Chic conurbano
Gustos populares y de las calles que devienen clásicos
La elegancia fue, en su momento de esplendor burgués, el indispensable código de acceso a los salones mundanos donde se cocinaban maniobras políticas y financieras, convenios nupciales y extraconyugales, notoriedades artísticas y científicas y los ascensos y caídas de la competición social.
Mientras que el chic −atributo estético subordinado solamente a la agudeza propia y a un cierto talento físico de la persona que lo posee, pero no a su estatus− florece por su lado, en cualquier momento y lugar, ubicuo, suelto, universal. Lo cruzamos en casas de té, pero también en el bar de la esquina, en un museo como en una milonga, siempre vigente en el embrollo del presente, porque además de ser una clave de estilo tiene calle. Y como sabemos, la imaginación y los hallazgos de la calle han sido el motor que impulsó a la moda en los últimos sesenta años.
Entendemos por calle todo lo que existe más allá del el mundo del vestido institucionalizado, es decir del circuito de la moda comercial establecida, con sus marcas reconocidas: todo el entramado de pequeñas tiendas, y en tiempo de sitios de comercio electrónico, de showrooms y ferias y emprendimientos artesanales de creación y producción, también las múltiples expresiones personales de identidad indumentaria, y, last but not least, los estilos de ruptura que han distinguido a las movidas de jóvenes acomunadas por gustos, predilecciones, disensos, devociones, y aspiraciones artísticas y sociales, y a menudo todo ello a la vez.
De esas fuentes heteróclitas y vistosas fluye el repertorio de imágenes que a falta de un término más ajustado seguimos llamando moda –yo propongo cultura del vestir−. Álbum vivo, inacabable, que cuenta nuestra historia común y alimenta desde hace décadas a todas las categorías de la industria, incluida, allí arriba, la mismísima haute couture.
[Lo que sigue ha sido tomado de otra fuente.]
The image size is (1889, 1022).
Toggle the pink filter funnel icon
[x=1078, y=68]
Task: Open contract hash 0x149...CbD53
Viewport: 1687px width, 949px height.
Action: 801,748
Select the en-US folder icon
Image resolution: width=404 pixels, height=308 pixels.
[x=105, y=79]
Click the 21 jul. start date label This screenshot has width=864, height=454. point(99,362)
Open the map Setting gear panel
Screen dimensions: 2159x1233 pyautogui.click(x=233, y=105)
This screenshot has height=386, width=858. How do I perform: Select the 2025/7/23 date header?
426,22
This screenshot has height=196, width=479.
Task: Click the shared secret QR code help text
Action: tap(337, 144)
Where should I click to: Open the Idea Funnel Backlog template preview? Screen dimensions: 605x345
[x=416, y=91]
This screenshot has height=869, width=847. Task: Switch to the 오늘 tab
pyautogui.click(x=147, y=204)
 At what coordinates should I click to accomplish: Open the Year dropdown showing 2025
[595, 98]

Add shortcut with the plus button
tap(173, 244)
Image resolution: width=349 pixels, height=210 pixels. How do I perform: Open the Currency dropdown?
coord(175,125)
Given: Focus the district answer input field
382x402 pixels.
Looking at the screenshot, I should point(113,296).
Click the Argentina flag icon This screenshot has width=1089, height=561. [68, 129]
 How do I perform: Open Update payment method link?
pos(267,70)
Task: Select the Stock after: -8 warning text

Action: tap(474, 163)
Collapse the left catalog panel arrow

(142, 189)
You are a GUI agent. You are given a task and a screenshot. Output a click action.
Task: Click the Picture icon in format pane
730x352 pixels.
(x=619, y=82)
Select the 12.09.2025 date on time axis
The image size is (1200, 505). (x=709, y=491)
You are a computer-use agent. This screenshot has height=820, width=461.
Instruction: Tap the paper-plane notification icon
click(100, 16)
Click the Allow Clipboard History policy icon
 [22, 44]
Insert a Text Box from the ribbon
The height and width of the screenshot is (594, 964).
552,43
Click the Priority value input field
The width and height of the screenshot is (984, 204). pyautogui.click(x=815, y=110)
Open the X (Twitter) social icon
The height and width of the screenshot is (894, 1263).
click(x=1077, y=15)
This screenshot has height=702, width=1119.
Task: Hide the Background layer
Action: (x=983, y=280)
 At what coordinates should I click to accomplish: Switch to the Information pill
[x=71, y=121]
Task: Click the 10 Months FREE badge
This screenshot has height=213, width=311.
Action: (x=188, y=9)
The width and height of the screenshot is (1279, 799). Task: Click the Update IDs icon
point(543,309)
Las crónicas oficiales de la moda oficial registran como apropiación inicial la colección de alta costura que en 1960 costó a Yves Saint Laurent su puesto de director artístico de la maison Christian Dior, heredado apenas dos años antes. Ampliamente inspirado por la estética beatnik, el diseñador de 24 años retomó sus señales más evidentes según los parámetros del lujo y la impecabilidad. El intento tuvo resultados discutibles, tal la campera de motociclista en cocodrilo negro con cuello y puños de visón, que molestaron a la clientela y la prensa elitista y no alteraron la historia del traje. No obstante ese faux pas inicial, posteriores innovaciones del mismo YSL según el mismo principio, también tomadas de la moda de calle, fueron años más tarde muy bien acogidas.
Es cierto que entretanto, ya en los años 70, figuras emergentes de la moda joven subían a su vez a sus pasarelas versiones de lo que se veía en los sitios con onda y las discotecas, como la primera ola vintage con su culto de los 30 y los 40, y un cierto pop entre kitsch y naïf, y, poco después, definitivos, los equipamientos deportivos combinados con accesorios imprevistos y seductores, llevados tanto de día como de noche, tendencia décontractée surgida de los suburbios, hoy devenida clásico de clásicos.
De allí vino la idea de estilo que hoy nos rige, en la que la inventiva y el desparpajo equilibran la fascinación por el brillo. Como veterano parisino trasplantado hoy a nuestro conurbano, soy testigo a diario del encanto vital de ese chic popular.